---- DATA SUPPLIED

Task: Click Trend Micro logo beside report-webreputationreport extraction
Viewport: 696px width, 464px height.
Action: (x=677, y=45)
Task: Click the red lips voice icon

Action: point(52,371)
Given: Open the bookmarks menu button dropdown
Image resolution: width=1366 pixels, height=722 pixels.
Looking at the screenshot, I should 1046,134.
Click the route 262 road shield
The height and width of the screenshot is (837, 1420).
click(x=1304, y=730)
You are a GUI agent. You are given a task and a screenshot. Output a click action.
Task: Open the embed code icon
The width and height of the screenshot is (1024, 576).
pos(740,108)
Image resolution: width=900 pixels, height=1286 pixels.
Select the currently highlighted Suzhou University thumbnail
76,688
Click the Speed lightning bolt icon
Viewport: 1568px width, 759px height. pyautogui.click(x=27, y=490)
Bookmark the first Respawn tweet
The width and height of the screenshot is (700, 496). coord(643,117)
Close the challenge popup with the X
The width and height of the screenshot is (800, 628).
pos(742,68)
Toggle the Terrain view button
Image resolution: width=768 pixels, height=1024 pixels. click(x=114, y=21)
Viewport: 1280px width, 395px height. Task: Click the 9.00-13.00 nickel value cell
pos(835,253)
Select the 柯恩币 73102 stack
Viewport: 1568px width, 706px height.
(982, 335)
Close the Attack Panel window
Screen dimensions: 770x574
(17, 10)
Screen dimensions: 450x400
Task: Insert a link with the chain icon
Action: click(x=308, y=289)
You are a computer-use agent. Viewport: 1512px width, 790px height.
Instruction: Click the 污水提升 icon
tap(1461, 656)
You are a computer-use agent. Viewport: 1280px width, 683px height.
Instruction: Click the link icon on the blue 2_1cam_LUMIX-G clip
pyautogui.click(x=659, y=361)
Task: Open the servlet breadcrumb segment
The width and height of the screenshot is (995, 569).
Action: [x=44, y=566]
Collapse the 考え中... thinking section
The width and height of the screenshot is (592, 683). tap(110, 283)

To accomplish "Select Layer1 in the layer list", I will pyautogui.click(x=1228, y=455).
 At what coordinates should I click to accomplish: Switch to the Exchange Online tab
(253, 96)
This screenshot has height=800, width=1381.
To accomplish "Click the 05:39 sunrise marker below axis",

--------

TASK GOAL – Copy all of the material word for word.

SOLUTION FOR THIS EXERCISE –
Task: Click Trend Micro logo beside report-webreputationreport extraction
Viewport: 696px width, 464px height.
Action: (x=677, y=45)
Task: Click the red lips voice icon

Action: point(52,371)
Given: Open the bookmarks menu button dropdown
Image resolution: width=1366 pixels, height=722 pixels.
Looking at the screenshot, I should 1046,134.
Click the route 262 road shield
The height and width of the screenshot is (837, 1420).
click(x=1304, y=730)
You are a GUI agent. You are given a task and a screenshot. Output a click action.
Task: Open the embed code icon
The width and height of the screenshot is (1024, 576).
pos(740,108)
Image resolution: width=900 pixels, height=1286 pixels.
Select the currently highlighted Suzhou University thumbnail
76,688
Click the Speed lightning bolt icon
Viewport: 1568px width, 759px height. pyautogui.click(x=27, y=490)
Bookmark the first Respawn tweet
The width and height of the screenshot is (700, 496). coord(643,117)
Close the challenge popup with the X
The width and height of the screenshot is (800, 628).
pos(742,68)
Toggle the Terrain view button
Image resolution: width=768 pixels, height=1024 pixels. click(x=114, y=21)
Viewport: 1280px width, 395px height. Task: Click the 9.00-13.00 nickel value cell
pos(835,253)
Select the 柯恩币 73102 stack
Viewport: 1568px width, 706px height.
(982, 335)
Close the Attack Panel window
Screen dimensions: 770x574
(17, 10)
Screen dimensions: 450x400
Task: Insert a link with the chain icon
Action: click(x=308, y=289)
You are a computer-use agent. Viewport: 1512px width, 790px height.
Instruction: Click the 污水提升 icon
tap(1461, 656)
You are a computer-use agent. Viewport: 1280px width, 683px height.
Instruction: Click the link icon on the blue 2_1cam_LUMIX-G clip
pyautogui.click(x=659, y=361)
Task: Open the servlet breadcrumb segment
The width and height of the screenshot is (995, 569).
Action: [x=44, y=566]
Collapse the 考え中... thinking section
The width and height of the screenshot is (592, 683). tap(110, 283)

To accomplish "Select Layer1 in the layer list", I will pyautogui.click(x=1228, y=455).
 At what coordinates should I click to accomplish: Switch to the Exchange Online tab
(253, 96)
This screenshot has height=800, width=1381.
To accomplish "Click the 05:39 sunrise marker below axis",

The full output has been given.